CHALLENGE:
Render the items from the very start through the line containing "Action: 958,573", that line included, as a JSON list of strings with one string per line and blank lines omitted.

TASK INPUTS:
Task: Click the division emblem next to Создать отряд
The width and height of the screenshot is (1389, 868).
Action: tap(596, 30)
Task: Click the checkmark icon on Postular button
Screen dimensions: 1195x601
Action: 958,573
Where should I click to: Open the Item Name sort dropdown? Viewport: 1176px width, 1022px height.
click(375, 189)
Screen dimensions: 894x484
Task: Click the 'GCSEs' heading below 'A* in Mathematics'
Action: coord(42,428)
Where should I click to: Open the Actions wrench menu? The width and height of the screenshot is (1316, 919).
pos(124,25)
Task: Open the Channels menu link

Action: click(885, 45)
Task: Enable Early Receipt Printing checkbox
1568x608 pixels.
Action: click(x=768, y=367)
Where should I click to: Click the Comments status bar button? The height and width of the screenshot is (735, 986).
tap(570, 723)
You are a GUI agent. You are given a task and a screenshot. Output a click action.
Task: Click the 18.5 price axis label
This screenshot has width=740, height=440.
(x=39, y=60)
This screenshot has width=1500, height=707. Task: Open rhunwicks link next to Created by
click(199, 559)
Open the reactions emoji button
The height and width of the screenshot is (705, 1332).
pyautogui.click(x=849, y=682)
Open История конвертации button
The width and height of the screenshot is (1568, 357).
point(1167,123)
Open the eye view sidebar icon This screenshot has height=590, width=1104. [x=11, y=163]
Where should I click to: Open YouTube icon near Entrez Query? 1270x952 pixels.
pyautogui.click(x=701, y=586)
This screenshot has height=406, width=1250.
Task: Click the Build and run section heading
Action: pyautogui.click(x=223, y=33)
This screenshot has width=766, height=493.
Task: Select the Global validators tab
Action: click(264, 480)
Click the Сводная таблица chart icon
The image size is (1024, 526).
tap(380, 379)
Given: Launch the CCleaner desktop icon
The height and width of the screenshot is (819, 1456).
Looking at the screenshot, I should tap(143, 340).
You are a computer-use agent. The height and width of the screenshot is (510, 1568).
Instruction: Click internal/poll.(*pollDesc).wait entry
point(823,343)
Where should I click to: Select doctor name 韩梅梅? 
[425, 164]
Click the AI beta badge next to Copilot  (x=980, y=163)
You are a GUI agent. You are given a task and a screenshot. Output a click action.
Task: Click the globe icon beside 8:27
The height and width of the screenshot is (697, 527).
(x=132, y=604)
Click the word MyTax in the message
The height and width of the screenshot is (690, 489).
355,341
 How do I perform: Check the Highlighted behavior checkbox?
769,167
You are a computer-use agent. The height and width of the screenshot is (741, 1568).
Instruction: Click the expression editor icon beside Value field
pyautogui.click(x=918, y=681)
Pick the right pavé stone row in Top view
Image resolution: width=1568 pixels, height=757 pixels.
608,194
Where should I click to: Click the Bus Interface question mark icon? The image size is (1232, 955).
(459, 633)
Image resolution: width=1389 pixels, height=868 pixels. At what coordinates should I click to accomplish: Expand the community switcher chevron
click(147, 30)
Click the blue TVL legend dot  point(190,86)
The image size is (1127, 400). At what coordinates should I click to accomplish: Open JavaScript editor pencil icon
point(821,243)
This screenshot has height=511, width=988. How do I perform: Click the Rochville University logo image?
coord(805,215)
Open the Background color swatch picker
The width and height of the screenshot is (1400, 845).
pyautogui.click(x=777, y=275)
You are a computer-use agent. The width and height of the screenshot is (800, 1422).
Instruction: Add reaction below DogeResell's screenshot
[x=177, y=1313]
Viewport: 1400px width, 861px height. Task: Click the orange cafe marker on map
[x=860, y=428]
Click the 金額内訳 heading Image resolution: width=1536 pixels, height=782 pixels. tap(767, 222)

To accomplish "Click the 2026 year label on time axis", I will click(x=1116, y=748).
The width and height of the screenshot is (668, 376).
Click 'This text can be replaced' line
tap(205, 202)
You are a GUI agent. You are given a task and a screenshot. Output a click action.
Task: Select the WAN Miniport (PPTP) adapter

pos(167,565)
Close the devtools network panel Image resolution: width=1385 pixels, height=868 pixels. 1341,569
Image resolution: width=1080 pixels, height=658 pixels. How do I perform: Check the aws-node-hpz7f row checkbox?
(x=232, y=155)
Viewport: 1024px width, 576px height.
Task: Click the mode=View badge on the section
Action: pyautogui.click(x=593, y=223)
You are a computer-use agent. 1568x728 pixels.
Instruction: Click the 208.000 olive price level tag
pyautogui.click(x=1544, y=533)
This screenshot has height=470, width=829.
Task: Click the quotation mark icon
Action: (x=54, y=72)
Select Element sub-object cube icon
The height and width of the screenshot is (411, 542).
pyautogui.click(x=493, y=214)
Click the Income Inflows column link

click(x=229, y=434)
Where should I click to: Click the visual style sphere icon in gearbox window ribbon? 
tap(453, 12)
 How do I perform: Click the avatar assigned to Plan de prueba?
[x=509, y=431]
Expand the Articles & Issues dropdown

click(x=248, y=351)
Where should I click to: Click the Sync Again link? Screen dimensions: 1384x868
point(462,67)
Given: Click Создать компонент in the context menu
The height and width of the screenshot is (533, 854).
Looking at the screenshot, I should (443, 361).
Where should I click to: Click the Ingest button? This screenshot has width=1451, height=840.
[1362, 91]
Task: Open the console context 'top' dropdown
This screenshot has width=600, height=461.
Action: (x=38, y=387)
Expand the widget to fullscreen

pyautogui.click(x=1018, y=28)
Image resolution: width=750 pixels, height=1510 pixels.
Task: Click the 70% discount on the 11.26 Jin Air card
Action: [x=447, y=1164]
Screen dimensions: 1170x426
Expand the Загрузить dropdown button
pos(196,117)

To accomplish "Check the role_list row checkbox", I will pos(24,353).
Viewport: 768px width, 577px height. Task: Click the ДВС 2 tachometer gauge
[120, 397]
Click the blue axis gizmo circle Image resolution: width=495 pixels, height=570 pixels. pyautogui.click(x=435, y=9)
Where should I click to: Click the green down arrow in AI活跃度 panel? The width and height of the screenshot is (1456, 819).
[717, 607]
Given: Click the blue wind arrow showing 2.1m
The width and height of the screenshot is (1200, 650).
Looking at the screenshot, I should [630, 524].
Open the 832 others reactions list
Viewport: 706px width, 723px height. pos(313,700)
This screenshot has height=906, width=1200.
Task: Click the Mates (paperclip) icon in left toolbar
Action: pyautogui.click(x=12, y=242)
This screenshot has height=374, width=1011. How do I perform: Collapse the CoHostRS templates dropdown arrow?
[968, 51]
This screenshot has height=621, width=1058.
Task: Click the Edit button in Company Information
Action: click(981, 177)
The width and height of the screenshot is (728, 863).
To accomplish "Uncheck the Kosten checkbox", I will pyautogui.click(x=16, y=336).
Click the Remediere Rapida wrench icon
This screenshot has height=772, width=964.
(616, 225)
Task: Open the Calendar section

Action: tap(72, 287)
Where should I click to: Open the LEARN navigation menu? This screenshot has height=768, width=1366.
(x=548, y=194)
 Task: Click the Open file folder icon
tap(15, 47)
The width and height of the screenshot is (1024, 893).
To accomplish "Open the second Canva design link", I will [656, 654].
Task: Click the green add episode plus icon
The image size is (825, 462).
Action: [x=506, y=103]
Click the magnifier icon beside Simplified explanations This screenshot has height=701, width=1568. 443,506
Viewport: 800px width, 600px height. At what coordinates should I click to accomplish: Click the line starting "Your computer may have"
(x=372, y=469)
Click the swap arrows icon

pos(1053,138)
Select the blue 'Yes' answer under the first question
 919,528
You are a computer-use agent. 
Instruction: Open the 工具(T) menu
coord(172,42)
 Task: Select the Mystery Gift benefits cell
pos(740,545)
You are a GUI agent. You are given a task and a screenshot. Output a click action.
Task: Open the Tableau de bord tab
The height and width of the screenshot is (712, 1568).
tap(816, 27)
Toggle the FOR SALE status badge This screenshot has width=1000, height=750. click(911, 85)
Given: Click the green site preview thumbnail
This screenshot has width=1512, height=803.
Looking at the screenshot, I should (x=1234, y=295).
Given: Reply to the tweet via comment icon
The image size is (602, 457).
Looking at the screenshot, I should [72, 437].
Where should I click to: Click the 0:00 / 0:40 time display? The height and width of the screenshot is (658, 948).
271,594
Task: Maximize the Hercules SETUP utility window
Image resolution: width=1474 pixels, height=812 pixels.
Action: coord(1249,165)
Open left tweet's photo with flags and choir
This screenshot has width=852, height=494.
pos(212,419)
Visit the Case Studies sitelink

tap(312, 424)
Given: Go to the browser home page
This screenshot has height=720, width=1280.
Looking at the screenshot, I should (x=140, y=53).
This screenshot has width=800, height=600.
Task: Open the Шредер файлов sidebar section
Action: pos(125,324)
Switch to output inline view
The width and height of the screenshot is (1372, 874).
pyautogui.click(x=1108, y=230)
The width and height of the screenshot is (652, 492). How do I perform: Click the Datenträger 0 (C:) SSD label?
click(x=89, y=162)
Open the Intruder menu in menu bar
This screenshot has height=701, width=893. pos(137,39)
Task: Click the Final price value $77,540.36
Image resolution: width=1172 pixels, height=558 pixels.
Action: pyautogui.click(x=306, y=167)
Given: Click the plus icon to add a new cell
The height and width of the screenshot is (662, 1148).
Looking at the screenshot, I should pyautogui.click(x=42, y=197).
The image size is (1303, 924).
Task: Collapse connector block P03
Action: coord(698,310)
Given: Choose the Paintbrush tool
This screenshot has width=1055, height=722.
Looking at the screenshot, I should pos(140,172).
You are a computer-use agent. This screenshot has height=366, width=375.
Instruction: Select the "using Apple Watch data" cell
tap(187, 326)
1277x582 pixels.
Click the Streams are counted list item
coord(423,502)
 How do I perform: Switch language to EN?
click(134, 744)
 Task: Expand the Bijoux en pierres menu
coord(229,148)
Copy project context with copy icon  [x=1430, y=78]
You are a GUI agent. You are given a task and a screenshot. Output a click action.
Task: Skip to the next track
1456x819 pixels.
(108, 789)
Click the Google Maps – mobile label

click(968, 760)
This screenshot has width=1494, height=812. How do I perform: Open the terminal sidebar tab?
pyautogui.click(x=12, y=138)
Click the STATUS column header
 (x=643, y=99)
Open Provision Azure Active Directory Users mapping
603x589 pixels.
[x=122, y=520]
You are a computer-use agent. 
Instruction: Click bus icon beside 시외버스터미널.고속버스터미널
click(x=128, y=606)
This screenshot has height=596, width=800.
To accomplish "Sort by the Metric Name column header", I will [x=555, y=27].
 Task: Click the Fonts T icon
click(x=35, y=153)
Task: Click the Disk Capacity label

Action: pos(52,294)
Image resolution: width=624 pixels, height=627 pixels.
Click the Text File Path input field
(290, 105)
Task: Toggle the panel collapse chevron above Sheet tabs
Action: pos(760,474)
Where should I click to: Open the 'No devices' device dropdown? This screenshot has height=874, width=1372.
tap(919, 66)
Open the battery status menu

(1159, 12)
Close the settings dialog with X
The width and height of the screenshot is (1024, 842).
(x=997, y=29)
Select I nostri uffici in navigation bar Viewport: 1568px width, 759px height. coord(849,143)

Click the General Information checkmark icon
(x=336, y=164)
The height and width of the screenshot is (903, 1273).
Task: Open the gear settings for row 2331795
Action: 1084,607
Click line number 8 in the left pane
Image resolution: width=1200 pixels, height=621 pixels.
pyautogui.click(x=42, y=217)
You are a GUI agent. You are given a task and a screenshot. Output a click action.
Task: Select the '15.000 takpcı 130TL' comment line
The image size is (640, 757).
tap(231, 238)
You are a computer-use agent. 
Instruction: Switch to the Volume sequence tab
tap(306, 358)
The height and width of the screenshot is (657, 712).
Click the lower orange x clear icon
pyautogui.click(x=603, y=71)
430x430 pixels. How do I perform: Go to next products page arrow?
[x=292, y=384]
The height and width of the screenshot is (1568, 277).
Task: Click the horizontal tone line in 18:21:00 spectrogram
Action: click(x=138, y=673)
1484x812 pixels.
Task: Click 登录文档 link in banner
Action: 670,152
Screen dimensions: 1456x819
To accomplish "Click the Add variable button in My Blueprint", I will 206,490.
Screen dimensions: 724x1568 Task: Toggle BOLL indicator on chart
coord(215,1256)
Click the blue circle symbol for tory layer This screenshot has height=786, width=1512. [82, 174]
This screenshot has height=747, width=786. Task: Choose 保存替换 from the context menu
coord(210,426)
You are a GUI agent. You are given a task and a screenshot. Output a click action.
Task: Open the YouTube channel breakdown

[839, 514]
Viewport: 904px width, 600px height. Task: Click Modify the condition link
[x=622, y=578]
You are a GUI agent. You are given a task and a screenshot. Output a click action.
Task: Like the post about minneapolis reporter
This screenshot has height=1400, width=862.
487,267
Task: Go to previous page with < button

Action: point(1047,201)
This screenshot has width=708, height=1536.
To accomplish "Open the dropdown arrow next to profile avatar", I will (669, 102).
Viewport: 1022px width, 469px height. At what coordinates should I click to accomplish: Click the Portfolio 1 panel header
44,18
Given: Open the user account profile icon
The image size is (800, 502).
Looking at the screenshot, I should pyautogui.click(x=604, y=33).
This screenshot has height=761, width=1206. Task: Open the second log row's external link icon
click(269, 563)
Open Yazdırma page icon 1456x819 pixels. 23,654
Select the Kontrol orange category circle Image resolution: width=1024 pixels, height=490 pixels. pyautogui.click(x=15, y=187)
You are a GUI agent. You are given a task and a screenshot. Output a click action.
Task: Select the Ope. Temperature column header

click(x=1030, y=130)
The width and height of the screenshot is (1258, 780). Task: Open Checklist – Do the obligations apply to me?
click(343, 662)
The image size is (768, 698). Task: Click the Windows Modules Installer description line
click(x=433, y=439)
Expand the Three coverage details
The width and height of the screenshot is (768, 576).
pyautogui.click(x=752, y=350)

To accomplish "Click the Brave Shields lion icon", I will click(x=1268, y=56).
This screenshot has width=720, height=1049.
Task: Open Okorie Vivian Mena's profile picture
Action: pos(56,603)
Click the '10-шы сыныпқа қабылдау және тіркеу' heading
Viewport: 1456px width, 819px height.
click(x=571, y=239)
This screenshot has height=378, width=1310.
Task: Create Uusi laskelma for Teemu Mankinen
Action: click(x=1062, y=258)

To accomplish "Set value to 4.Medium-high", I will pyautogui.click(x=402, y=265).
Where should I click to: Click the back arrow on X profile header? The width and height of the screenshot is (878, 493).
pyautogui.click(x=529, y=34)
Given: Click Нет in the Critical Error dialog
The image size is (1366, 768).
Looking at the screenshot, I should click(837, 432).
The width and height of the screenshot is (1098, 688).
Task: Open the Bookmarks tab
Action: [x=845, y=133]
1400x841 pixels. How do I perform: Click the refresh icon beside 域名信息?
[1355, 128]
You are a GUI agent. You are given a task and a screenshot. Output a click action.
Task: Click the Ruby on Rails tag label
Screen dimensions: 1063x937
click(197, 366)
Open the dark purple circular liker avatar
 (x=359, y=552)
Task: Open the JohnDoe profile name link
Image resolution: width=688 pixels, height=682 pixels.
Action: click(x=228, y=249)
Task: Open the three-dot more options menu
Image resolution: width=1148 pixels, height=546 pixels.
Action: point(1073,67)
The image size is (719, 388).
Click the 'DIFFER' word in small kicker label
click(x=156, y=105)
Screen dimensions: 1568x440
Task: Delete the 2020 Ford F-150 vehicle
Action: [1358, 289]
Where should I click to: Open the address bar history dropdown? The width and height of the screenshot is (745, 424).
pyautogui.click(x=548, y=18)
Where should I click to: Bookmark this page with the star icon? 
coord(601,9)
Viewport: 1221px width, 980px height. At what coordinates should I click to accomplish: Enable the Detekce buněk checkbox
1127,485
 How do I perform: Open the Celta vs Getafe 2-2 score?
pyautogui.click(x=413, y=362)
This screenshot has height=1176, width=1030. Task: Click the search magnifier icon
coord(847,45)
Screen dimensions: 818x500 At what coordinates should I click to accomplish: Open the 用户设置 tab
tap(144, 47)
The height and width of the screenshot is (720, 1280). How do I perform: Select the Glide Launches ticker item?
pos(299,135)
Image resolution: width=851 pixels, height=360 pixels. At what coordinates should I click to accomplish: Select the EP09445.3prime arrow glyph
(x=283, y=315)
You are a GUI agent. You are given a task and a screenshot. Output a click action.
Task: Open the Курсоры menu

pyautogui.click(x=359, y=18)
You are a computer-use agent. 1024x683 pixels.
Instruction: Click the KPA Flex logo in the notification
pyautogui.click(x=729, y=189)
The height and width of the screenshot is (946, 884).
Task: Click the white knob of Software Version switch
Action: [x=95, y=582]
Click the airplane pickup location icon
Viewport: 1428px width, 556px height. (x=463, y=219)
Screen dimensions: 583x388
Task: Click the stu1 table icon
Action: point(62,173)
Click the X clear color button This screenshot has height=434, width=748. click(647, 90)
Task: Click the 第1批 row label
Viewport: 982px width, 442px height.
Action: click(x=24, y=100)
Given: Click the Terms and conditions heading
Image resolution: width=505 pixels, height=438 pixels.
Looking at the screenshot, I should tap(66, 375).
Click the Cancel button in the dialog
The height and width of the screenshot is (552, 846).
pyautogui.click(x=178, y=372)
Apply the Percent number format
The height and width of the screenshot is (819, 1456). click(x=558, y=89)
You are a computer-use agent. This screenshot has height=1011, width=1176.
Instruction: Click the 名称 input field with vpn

FINISHED ANSWER:
[
  "Task: Click the division emblem next to Создать отряд",
  "The width and height of the screenshot is (1389, 868).",
  "Action: tap(596, 30)",
  "Task: Click the checkmark icon on Postular button",
  "Screen dimensions: 1195x601",
  "Action: 958,573"
]